Mme Bruguière souligne que les comportements des jeunes médecins sont tout à fait différents de ceux des anciennes générations. Il faut évidemment prendre ce point en compte. Effectivement, les médecins, et pas seulement les femmes, souhaitent exercer leur métier tout en se ménageant des temps de repos importants, ce qui n'était pas le cas pour les générations de médecins de campagne qui se sont succédé depuis 150 ans. Vous avez parfaitement raison de souligner qu'il faut anticiper, dans toute la mesure du possible, les évolutions à 3 ou 5 ans, parce qu'il s'agit de choses qui se préparent.

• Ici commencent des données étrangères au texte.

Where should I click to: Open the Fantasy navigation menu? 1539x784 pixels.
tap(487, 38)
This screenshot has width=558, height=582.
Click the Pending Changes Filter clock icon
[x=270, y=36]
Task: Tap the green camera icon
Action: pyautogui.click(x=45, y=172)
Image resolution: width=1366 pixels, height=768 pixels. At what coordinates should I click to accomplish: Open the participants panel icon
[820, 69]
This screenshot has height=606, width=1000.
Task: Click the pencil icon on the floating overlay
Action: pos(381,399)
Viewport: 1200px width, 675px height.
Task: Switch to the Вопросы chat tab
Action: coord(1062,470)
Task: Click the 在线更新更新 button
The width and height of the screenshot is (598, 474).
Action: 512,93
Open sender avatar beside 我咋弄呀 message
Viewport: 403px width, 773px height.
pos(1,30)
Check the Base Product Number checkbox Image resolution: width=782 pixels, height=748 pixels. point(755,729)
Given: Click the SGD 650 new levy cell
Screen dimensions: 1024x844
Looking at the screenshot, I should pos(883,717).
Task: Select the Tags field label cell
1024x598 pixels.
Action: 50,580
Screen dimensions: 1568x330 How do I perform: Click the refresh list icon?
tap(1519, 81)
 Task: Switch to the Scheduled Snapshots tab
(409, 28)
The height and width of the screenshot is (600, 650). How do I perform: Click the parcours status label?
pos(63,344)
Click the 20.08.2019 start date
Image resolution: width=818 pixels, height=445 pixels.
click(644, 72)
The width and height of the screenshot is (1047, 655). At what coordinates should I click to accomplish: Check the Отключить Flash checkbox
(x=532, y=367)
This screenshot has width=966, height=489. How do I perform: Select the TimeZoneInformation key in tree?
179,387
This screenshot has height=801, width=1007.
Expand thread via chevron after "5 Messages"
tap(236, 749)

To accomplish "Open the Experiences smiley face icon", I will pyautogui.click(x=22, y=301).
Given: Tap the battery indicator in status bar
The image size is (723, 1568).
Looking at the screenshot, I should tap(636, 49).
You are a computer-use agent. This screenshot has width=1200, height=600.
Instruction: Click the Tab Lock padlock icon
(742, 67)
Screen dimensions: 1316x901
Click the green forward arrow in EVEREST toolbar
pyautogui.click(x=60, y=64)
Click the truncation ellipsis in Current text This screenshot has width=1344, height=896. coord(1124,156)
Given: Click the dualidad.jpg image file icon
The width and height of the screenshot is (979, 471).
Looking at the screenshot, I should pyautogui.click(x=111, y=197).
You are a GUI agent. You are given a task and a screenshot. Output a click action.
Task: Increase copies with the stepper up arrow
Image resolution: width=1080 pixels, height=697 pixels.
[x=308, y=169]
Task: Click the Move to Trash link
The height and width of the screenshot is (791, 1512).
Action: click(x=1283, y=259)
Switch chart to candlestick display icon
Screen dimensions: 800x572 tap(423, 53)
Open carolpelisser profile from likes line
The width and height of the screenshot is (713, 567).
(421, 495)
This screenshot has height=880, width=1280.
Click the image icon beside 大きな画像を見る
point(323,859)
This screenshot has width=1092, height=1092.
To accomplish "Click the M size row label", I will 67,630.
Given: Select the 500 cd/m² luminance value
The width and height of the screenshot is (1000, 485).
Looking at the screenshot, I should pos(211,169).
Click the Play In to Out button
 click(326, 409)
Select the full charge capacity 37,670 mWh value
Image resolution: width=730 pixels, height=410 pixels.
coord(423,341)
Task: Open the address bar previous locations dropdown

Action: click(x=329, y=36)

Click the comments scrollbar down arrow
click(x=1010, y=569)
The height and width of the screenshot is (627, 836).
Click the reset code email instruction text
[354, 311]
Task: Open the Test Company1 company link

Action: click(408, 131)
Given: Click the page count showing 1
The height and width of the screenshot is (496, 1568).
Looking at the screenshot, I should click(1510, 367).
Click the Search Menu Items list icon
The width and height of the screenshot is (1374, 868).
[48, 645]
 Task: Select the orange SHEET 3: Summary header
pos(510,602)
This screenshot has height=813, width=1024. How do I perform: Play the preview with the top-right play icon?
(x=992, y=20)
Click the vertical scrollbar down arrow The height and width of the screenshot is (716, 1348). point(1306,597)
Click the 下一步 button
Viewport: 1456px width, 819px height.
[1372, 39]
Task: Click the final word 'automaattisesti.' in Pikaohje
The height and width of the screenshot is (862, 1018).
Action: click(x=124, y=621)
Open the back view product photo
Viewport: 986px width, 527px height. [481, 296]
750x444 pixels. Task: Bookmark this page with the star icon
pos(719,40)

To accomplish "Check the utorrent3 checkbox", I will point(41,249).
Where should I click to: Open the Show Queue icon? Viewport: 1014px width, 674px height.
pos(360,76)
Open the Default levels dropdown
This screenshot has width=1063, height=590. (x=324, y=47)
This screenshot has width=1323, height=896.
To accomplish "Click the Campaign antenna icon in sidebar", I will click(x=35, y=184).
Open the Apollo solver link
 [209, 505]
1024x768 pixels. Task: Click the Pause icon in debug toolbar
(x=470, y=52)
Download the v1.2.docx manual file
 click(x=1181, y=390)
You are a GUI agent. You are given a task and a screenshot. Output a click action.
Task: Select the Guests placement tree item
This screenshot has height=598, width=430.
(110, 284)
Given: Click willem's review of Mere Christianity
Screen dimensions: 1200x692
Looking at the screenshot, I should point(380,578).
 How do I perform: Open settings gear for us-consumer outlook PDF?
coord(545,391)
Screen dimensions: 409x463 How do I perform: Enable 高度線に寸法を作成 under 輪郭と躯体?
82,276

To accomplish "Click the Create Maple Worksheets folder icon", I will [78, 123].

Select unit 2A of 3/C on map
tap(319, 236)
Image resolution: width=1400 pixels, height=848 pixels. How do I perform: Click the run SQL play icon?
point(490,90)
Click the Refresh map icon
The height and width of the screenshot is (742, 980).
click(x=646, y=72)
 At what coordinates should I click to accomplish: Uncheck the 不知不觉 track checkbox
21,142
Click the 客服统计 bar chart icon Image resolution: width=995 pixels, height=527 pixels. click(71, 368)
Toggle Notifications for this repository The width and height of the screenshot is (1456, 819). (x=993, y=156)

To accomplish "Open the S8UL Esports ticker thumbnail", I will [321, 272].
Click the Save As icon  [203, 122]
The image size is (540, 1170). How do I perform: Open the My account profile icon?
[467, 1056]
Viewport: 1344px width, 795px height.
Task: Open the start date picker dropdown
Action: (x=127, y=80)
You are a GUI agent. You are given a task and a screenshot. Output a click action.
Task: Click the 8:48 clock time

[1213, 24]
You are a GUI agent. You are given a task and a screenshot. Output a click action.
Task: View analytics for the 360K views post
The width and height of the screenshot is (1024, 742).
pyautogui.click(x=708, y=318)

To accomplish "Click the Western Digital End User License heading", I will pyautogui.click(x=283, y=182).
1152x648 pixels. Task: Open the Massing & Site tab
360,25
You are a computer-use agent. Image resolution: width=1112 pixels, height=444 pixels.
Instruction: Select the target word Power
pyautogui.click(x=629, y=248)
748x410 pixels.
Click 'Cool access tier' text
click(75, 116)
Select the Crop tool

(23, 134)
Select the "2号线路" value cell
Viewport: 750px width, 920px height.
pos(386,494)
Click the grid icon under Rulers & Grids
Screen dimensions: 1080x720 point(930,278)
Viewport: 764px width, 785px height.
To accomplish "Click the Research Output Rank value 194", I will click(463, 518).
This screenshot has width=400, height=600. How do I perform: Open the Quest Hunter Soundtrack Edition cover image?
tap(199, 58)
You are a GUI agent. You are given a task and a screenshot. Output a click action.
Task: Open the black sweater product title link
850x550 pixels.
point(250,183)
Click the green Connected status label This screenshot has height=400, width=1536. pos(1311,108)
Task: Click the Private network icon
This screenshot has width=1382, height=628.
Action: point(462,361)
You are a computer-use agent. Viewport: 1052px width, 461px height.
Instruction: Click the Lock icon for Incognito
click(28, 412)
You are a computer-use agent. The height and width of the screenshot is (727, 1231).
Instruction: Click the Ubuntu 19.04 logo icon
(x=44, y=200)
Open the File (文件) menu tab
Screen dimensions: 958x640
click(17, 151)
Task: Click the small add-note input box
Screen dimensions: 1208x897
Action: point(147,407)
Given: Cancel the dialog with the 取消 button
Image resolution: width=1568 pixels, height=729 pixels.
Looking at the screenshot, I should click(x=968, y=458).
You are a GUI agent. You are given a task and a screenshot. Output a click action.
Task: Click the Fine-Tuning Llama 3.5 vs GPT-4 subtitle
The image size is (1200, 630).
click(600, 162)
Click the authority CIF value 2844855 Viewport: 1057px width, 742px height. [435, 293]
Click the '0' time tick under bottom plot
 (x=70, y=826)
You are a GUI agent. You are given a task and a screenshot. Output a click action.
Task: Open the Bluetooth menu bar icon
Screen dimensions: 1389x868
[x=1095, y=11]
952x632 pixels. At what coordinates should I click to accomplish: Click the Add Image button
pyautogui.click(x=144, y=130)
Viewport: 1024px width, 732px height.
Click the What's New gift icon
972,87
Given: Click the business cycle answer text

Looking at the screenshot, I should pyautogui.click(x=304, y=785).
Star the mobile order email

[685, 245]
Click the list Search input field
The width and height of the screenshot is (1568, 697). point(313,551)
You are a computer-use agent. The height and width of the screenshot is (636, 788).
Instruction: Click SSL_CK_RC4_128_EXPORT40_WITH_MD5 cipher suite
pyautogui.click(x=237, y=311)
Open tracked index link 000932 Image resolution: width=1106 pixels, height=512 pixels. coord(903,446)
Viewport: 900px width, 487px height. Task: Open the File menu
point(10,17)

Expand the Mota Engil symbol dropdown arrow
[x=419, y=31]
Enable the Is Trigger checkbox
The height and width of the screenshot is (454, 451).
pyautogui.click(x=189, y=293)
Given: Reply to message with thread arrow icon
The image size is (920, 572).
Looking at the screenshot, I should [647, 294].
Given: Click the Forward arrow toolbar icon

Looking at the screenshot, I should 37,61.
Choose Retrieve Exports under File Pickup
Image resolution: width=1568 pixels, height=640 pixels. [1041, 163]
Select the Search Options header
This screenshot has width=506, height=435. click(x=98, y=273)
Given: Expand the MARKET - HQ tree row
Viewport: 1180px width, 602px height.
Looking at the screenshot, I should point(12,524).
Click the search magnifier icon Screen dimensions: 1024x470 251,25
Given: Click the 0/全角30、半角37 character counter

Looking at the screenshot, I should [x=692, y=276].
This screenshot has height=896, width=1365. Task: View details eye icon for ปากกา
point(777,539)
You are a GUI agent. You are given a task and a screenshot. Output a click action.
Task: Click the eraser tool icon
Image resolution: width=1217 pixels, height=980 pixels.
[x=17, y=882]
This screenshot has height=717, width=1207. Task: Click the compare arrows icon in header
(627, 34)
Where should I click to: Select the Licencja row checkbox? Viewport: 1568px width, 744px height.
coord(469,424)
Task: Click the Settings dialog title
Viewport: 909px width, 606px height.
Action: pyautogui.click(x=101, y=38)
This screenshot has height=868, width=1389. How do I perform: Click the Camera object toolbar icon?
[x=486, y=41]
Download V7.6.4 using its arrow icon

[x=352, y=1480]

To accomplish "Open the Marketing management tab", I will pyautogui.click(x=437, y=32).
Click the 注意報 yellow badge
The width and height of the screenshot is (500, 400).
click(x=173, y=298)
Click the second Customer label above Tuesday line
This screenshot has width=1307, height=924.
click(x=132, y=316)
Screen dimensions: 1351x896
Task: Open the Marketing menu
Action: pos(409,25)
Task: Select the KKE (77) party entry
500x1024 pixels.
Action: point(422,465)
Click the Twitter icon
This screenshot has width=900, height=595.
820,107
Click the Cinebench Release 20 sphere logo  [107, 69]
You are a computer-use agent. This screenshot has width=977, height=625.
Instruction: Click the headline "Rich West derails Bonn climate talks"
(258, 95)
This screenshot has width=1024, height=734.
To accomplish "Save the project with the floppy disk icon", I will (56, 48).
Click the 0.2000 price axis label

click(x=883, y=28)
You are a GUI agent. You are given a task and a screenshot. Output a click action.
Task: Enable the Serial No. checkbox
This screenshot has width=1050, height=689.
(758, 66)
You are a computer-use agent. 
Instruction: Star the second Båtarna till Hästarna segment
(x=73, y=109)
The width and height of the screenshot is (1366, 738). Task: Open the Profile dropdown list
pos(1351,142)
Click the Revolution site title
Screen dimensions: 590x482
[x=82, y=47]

C'est d'ailleurs ce qu'indique M. Détraigne, qui a un peu de mal à convaincre son ARS ou son préfet de région. Mais la dimension prospective et prévention des difficultés à venir figurent pourtant dans les orientations qui ont été données aux ARS par le gouvernement.
Cela étant, la maison de santé ce n'est pas la panacée. On ne va pas en ouvrir partout parce que c'est, en général, un investissement public, et il faut que cet investissement public ait un usage garanti pendant un certain nombre d'années. Le modèle qui a été développé part de l'existence d'un projet médical. Pour qu'il y ait projet médical, il faut au moins un certain nombre de médecins (mais cela peut être des médecins qui prévoient leur remplacement à terme). Ensuite, il faut que l'investissement collectif soit pertinent, c'est-à-dire qu'on ne peut pas imaginer un investissement à 100 % par des subventions publiques ; ce serait d'ailleurs contreproductif par rapport à l'objectif qui est de vérifier que le modèle est pérenne. Ce que nous préconisons, avec le ministère de la santé, c'est un financement qui soit autour de 50 % au moins par les professionnels qui s'installent dans les maisons pluriprofessionnelles.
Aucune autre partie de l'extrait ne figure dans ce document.